Now we need to make a class for the simulation. We will inherit from the simulation class and specify a _run_call function that tells the program how to run the simulation for a given set of parameters. This function must return a dictionary of arrays of photon / particle fluxes for the given energies. The keys of the dictionary should be output_0, output_1…output_n for each type of output corresponding to the energy grids above. If this were a call to compilcated numerical simualtion, our call to the Band function would be replaced with that.

[1]:

from typing import Dict

import numpy as np
from astromodels import Band
import ronswanson as dukesilver


class BandSimulation(dukesilver.Simulation):
    def __init__(
        self,
        simulation_id: int,
        parameter_set: Dict[str, float],
        energy_grid: np.ndarray,
        out_file: str,
    ) -> None:
        super().__init__(simulation_id, parameter_set, energy_grid, out_file)

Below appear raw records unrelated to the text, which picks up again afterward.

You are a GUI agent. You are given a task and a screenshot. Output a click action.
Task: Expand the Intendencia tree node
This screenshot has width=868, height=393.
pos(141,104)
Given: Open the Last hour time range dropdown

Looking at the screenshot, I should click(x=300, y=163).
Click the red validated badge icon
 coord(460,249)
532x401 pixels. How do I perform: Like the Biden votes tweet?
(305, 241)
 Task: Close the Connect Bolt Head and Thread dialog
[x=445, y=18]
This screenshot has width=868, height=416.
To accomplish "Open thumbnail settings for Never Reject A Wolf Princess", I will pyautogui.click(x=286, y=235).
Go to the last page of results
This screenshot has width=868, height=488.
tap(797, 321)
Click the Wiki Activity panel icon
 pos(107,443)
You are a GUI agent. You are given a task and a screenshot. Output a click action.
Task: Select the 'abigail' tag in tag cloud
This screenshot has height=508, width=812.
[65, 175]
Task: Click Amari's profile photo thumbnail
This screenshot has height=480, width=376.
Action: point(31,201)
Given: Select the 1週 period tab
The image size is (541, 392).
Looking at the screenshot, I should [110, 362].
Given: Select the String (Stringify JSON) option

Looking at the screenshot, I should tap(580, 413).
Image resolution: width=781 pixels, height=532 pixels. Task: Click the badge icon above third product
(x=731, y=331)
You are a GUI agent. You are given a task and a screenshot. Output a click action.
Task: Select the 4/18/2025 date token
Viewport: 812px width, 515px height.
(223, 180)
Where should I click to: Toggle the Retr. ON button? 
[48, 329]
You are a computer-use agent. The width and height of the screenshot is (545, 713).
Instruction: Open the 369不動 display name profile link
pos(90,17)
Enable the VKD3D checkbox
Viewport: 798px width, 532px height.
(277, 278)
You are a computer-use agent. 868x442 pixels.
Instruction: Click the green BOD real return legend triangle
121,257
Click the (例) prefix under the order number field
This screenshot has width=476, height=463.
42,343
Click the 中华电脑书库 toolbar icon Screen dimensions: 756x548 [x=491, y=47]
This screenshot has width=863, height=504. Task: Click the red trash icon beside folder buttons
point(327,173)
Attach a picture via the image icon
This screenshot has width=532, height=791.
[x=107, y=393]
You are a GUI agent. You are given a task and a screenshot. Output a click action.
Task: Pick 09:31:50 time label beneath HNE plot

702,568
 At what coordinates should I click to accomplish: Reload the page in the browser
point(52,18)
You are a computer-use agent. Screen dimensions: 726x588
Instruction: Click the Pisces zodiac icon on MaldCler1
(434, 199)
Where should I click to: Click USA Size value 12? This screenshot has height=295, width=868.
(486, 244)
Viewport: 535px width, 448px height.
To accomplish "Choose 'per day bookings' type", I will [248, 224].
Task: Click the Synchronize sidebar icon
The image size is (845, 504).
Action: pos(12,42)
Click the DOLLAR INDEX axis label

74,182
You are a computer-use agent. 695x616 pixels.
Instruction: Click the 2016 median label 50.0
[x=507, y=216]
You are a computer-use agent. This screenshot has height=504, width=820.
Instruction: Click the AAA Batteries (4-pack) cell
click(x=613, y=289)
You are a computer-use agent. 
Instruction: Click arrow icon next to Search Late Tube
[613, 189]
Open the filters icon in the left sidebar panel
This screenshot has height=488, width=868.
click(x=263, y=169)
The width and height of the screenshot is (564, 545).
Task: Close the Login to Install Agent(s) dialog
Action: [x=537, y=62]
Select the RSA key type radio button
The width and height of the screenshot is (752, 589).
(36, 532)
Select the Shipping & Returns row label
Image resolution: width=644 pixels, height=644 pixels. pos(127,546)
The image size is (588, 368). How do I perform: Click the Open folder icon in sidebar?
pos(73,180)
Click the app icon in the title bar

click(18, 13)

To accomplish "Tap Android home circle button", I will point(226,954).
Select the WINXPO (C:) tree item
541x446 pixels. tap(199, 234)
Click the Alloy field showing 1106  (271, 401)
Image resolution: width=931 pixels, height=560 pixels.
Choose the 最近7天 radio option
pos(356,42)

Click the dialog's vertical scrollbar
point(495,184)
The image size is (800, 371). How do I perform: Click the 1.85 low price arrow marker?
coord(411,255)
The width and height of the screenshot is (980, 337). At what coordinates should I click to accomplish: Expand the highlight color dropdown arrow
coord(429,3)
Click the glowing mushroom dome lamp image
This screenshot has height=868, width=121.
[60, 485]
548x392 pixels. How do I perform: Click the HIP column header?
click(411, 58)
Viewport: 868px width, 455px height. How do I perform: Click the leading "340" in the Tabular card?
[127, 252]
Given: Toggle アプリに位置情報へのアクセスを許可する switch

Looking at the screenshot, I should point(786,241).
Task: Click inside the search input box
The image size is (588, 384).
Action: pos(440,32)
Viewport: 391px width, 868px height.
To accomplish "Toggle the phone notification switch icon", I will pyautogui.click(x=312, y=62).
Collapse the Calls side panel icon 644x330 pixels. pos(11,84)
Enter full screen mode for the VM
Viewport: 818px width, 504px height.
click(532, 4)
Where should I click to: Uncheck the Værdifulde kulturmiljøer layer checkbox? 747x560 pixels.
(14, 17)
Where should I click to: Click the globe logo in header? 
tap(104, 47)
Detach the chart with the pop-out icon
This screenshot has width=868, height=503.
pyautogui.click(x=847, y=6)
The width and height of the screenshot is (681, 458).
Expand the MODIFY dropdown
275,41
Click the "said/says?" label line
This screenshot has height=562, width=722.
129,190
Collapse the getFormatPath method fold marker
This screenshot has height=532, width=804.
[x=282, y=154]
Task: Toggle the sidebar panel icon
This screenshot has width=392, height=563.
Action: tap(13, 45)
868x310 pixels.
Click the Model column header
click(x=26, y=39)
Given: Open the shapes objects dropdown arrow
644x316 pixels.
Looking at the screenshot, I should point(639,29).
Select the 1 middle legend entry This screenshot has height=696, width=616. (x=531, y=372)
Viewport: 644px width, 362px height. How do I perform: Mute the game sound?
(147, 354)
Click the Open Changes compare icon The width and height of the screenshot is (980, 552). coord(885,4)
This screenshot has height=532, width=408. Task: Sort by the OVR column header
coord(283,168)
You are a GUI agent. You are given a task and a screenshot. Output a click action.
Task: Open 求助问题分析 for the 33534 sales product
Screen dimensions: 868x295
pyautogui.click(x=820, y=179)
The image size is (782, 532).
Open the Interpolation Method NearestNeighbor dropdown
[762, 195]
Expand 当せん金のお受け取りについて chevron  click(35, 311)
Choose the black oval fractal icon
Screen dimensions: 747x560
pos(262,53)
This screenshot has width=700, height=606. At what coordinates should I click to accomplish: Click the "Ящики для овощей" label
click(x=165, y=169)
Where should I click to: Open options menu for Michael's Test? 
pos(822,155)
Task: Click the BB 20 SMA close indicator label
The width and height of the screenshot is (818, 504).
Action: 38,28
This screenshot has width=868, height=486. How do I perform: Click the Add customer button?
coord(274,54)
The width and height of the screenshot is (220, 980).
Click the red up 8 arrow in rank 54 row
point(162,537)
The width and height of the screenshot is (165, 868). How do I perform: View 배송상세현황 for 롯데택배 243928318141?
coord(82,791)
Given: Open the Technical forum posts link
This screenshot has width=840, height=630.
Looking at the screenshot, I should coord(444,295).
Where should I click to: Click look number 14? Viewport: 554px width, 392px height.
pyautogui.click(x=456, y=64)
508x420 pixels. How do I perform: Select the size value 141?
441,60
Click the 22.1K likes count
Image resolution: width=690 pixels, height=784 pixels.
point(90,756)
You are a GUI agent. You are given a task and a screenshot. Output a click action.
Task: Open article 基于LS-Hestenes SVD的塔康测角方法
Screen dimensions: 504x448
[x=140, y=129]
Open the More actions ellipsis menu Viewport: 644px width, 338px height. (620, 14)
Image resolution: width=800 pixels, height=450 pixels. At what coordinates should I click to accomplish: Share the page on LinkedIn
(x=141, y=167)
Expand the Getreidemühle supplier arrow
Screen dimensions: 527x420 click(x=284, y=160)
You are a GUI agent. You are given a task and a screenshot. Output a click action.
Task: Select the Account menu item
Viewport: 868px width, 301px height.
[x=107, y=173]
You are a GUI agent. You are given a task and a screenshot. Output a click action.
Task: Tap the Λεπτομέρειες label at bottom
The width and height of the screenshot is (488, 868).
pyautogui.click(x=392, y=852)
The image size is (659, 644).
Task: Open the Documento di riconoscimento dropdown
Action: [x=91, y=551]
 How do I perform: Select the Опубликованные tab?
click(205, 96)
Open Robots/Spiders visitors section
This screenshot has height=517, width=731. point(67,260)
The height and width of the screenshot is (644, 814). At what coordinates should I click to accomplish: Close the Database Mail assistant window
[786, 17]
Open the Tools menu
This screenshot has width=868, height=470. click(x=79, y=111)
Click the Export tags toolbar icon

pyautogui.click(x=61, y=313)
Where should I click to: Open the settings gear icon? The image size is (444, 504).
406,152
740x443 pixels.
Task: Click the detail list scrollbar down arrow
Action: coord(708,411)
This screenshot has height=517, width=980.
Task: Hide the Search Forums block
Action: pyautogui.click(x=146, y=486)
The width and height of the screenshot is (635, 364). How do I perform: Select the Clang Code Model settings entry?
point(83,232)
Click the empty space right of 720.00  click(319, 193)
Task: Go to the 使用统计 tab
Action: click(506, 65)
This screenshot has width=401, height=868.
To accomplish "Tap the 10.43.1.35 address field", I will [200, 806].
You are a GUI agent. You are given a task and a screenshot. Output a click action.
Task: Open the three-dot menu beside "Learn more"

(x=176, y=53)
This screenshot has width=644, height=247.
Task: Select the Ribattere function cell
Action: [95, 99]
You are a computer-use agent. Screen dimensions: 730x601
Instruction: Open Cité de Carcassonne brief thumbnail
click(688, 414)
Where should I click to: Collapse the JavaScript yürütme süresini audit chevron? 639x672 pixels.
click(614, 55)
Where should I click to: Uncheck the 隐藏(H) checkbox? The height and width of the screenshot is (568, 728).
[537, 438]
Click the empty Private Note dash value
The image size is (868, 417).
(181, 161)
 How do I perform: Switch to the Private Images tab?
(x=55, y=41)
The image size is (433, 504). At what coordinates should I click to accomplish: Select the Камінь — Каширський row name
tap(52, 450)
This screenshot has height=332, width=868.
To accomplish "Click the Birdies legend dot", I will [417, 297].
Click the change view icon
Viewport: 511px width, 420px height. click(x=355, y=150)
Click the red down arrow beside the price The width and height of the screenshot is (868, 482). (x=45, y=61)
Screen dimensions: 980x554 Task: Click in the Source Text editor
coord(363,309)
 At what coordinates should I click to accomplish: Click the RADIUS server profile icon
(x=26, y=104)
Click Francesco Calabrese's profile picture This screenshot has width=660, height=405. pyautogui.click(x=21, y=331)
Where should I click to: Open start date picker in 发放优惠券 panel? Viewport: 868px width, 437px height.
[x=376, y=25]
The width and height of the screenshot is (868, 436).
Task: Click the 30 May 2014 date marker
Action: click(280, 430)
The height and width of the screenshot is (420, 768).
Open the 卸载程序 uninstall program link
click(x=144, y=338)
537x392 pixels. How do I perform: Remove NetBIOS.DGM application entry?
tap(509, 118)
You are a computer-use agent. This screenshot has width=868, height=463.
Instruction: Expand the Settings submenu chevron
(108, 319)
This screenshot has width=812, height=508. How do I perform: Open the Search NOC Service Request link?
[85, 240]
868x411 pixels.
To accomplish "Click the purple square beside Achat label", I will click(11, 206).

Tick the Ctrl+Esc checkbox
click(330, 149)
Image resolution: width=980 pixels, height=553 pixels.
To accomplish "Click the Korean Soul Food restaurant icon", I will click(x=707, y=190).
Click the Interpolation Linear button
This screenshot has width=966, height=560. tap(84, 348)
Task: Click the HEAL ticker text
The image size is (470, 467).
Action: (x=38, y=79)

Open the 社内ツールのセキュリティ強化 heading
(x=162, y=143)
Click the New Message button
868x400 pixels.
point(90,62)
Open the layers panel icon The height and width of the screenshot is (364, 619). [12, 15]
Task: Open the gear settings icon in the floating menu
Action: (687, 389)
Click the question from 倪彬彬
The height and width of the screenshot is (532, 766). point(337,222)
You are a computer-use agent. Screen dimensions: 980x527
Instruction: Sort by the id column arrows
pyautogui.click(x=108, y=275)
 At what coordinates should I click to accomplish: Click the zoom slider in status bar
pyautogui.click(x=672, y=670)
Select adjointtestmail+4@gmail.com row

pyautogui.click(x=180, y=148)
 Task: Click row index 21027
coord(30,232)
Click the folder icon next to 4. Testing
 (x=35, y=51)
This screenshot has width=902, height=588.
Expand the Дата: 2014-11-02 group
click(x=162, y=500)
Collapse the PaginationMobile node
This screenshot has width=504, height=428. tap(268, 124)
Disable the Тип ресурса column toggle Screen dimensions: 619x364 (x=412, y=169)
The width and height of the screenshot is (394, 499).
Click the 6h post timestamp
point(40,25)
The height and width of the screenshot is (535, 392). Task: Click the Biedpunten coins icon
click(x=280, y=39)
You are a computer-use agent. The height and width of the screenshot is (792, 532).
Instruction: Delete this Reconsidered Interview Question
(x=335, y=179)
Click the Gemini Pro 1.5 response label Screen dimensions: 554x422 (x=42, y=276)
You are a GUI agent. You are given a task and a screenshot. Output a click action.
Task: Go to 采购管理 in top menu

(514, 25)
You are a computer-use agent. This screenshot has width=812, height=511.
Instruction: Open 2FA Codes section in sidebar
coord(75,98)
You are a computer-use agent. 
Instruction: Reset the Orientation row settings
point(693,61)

    def _run_call(self) -> np.ndarray:
        # how parameters are translated into
        # spectral output

        b = Band(
            K=1,
            alpha=self._parameter_set["alpha"],
            beta=self._parameter_set["beta"],
            xp=self._parameter_set["epeak"],
        )

        return dict(output_0=b(self._energy_grid[0].grid))

16:17:23 WARNING   The naima package is not available. Models that depend on it will not be         functions.py:48
                  available

         WARNING   The GSL library or the pygsl wrapper cannot be loaded. Models that depend on it  functions.py:69
                  will not be available.

         WARNING   The ebltable package is not available. Models that depend on it will not be     absorption.py:33
                  available

         WARNING   We have set the min_value of K to 1e-99 because there was a postive transform   parameter.py:704

         WARNING   We have set the min_value of K to 1e-99 because there was a postive transform   parameter.py:704

         WARNING   We have set the min_value of K to 1e-99 because there was a postive transform   parameter.py:704

         WARNING   We have set the min_value of K to 1e-99 because there was a postive transform   parameter.py:704

         WARNING   We have set the min_value of F to 1e-99 because there was a postive transform   parameter.py:704

         WARNING   We have set the min_value of K to 1e-99 because there was a postive transform   parameter.py:704

The Simulation Builder

Now we need to tell the simulation builder a few things so it can construct our files for us. We have stored this YAML file in the repo itself. You should use your own!

The SimulationBuilder class takes a parameter grid, the name of the file that will be created, the import line for the custom simulation class, the number of cores and nodes to execute on.

We configure this with a YAML file.

# the import line to get our simulation
# we ALWAYS import as Simulation
import_line: "from ronswanson.band_simulation import BandSimulation as Simulation"

# the parameter grid
parameter_grid: "test_params.yml"

# name of our database
out_file: database.h5

# clean out the simulation directory after
# the run. It is defaulted to yes
clean: yes

simulation:

  # number of multi-process jobs
  n_mp_jobs: 8

[2]:

import ronswanson

sb = ronswanson.SimulationBuilder.from_yaml("sim_build.yml")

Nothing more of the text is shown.